• Entries supplied:
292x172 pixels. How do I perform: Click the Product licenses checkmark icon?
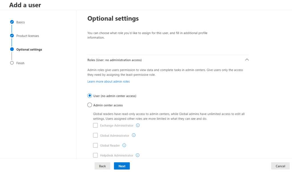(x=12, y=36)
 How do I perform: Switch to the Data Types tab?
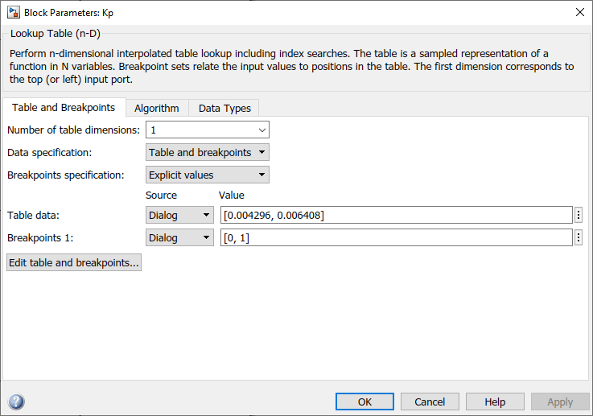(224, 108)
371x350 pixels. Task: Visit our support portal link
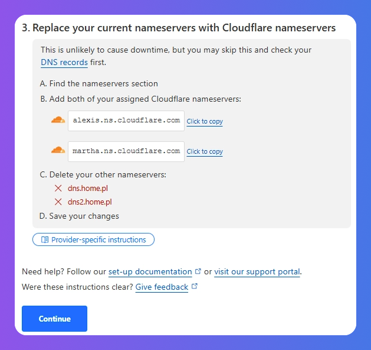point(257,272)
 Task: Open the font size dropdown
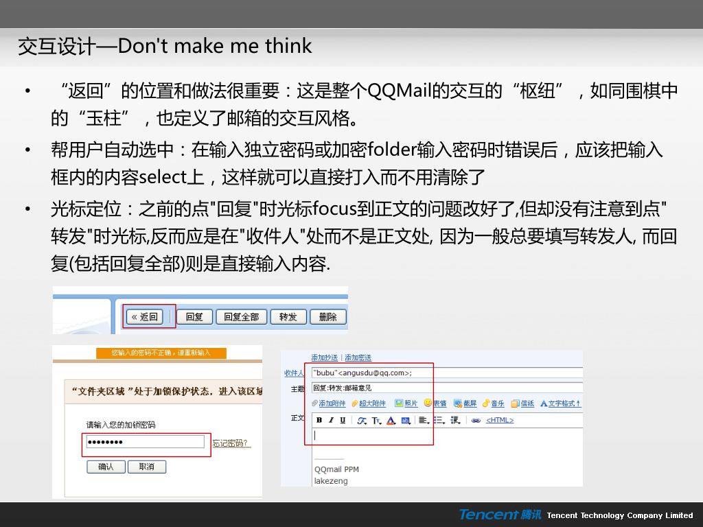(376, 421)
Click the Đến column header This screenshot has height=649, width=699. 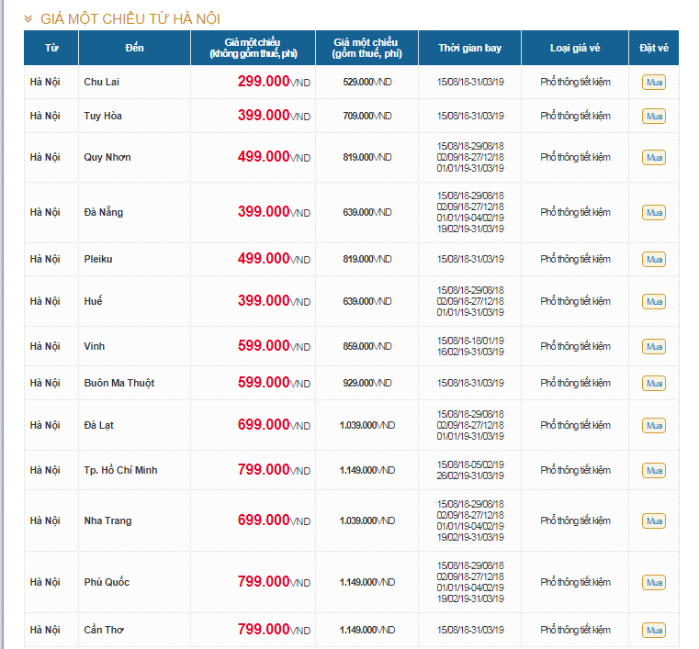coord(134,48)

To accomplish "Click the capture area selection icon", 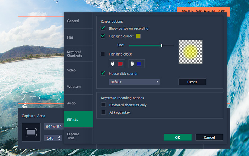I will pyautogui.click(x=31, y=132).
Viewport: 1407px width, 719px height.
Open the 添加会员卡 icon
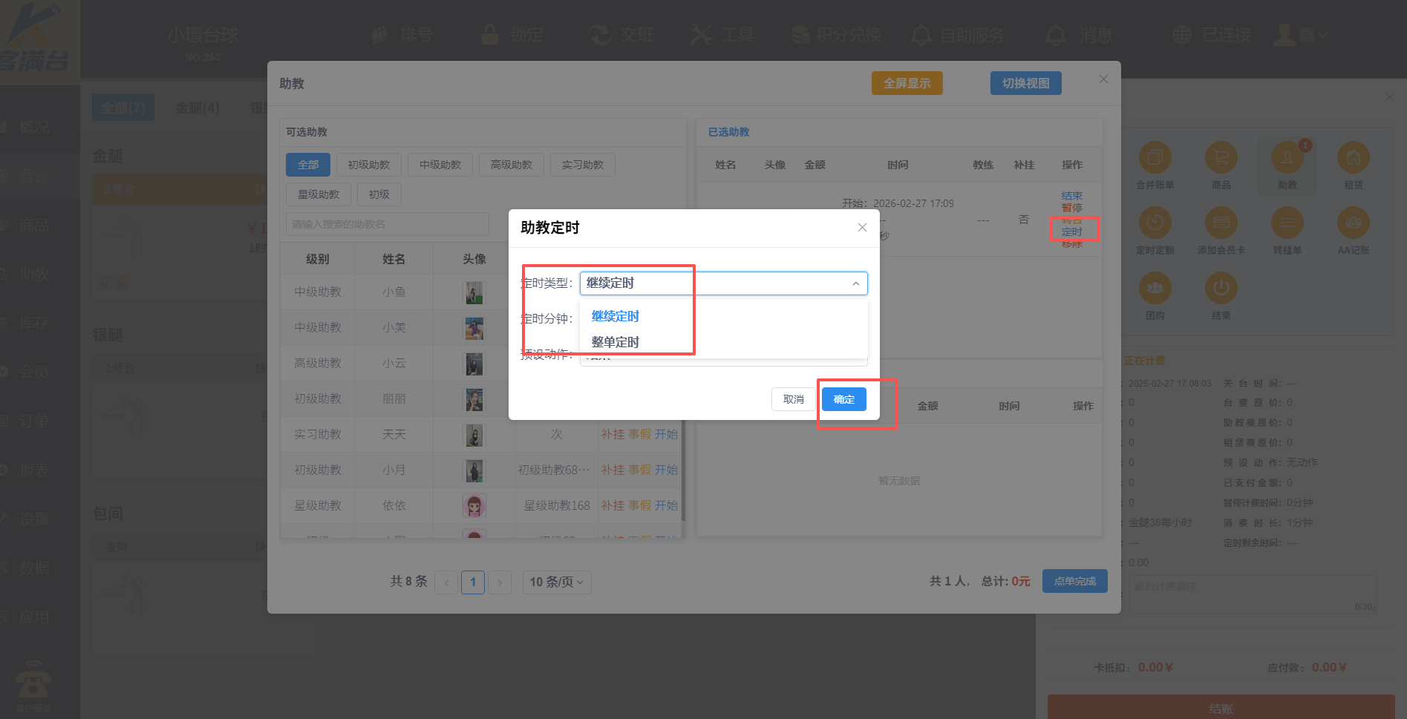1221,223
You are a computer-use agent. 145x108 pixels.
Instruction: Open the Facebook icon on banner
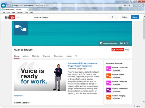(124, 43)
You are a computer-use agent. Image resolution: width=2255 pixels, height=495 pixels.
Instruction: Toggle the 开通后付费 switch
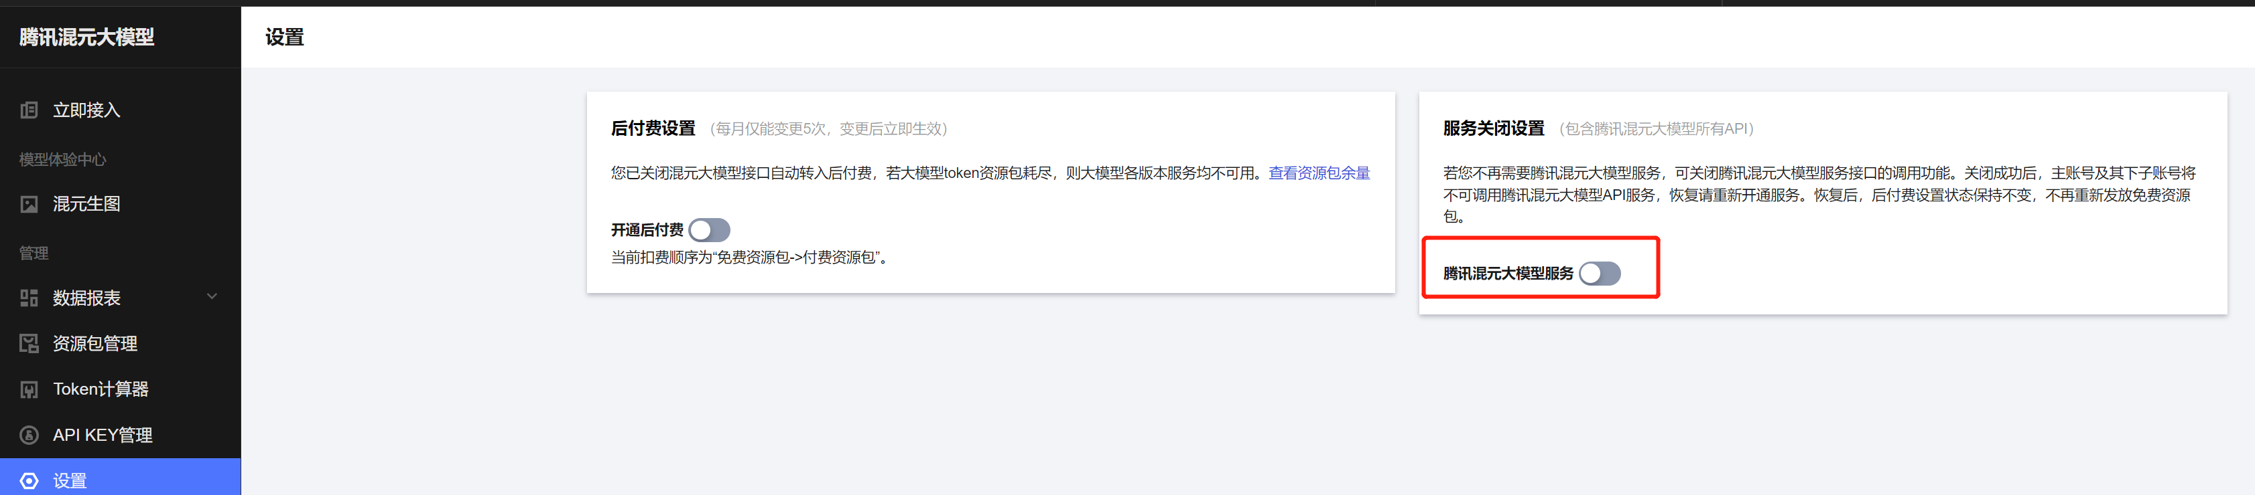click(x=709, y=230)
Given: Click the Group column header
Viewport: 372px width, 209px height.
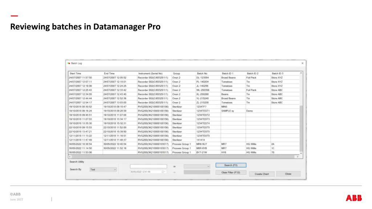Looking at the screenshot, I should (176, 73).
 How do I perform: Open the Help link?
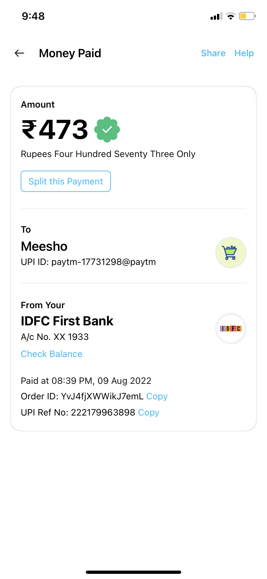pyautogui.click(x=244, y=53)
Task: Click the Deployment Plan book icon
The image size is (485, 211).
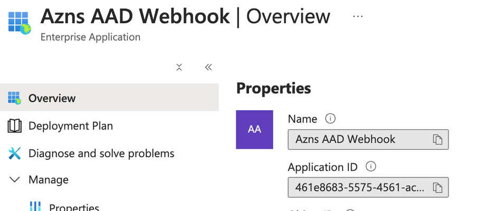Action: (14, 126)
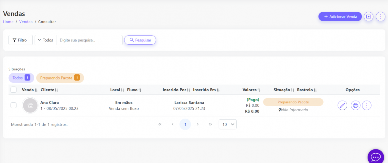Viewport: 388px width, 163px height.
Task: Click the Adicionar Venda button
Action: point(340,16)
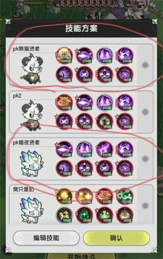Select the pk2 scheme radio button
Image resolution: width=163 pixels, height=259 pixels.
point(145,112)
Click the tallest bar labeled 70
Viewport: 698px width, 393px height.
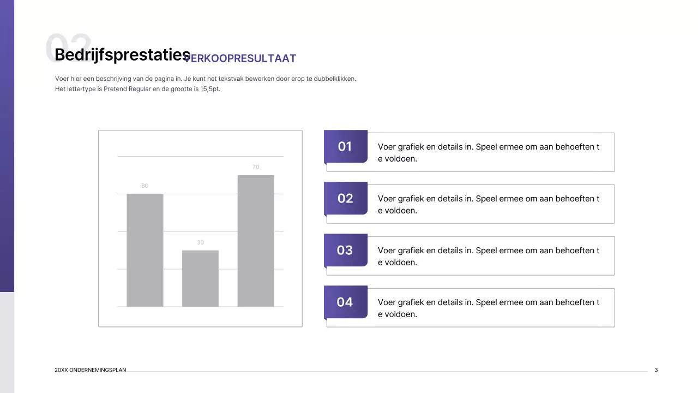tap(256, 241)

• Instructions to follow:
Search the data for the string "agent" and copy out every line where it is found.

• Output of the exercise:
You are a computer-use agent. 145x108 pixels.
You are a computer-use agent. Image resolution: width=2255 pixels, height=495 pixels.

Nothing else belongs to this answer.